You’ve all seen the world’s largest beetle, Herkimer, from the roadway of SH-115. Just last year, the refurbished statue won an HPA award for excellence in preserving shared heritage. He will welcome you in as you proceed up the the road to the museum, which has been in place since the late 1950’s when it was built by John May. The museum building holds the world’s largest insect collection, as James May went all over the world finding specimens. (Note: The owners also own a nice Golden Eagle campground on the hillside above the museum.) This museum is an icon to those who have lived in and visited the Springs over the years, and grew up wondering what was up the hill (from the giant beetle) in that museum.
Please bring $10 cash exact change (or credit card) per person to the museum (group rate) to register at 5:30-6 PM. At 6:00 PM we will split into 3 groups, and rotate every half hour:
- One group will go into the theater, which will show a film featured on Fox business news about the family running the museum. (Two other films are also available if those might be preferred.)
- Second group will tour the museum showroom, there is a gift shop also.
- Third group will go outside in front of the museum and enjoy some time at the picnic tables, have snacks and water or walk outdoors looking for insects and other fauna in the waterway, grasses, etc. (Wear good walking shoes.)

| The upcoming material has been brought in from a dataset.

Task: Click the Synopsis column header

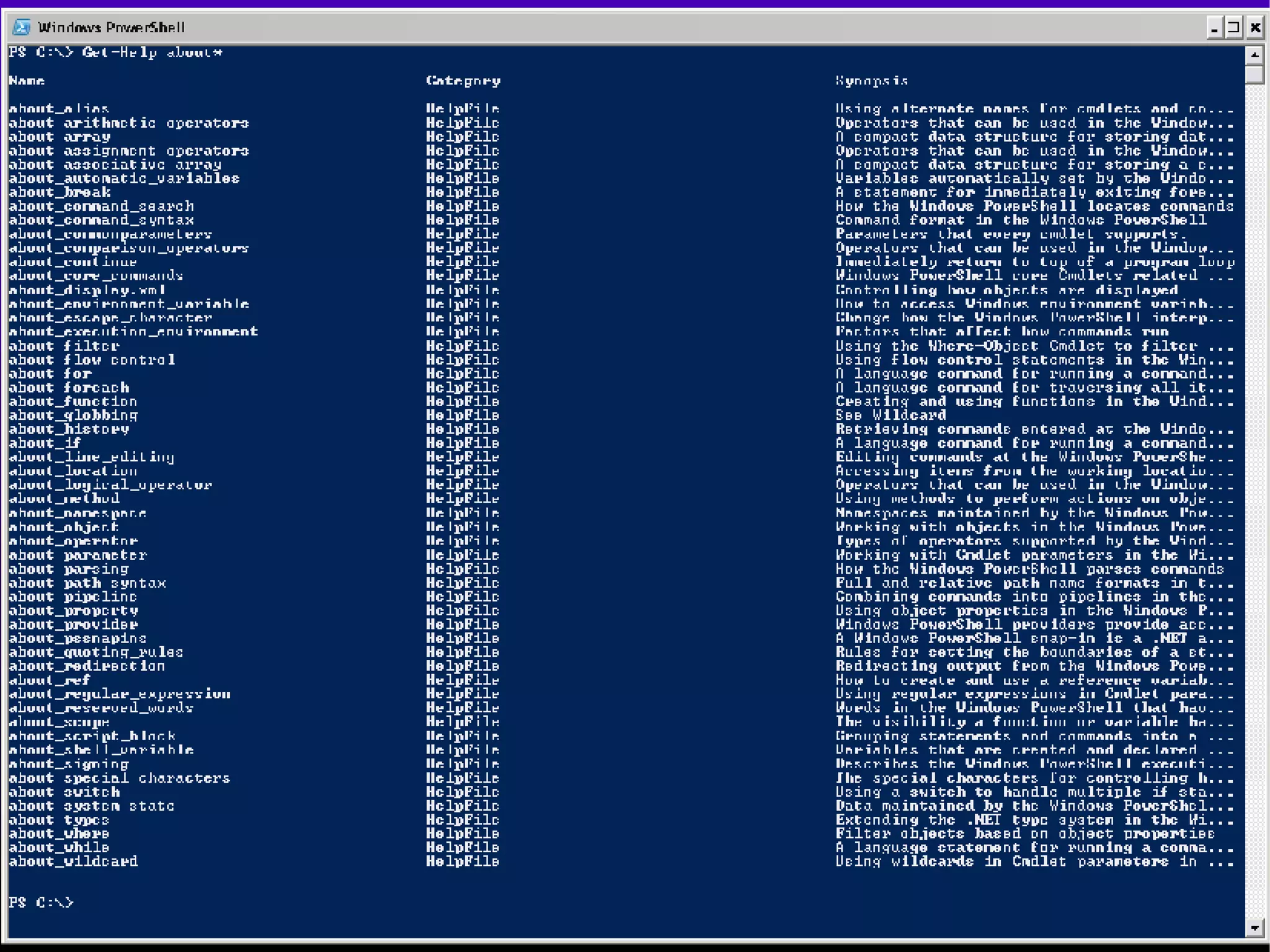Action: [x=871, y=81]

Directions: The museum and grounds are located on the west side of SH-115, past the south side of town. Take I-25 to Nevada, get off on Hwy. 115 (much construction is going on on that roadway), drive about 11 miles. You will see a very tall white water tower to your left, and Herkimer on your right. Turn west there onto Rock Creek Canyon Road. Take a photo of the beetle and then proceed up the dirt road.
Parking: This is going to be a concern. Try to carpool as much as possible. Please save the 10-15 or so parking spaces directly adjacent to the museum for those with walking problems. Someone will direct others up the hill from SH-115, where some can park their vehicles along the roadway, near the concrete plant/construction and form informal carpools to bring some vehicles all the way up that road to the museum.
Our host for the evening will be Diana Fruh, who is the museum director.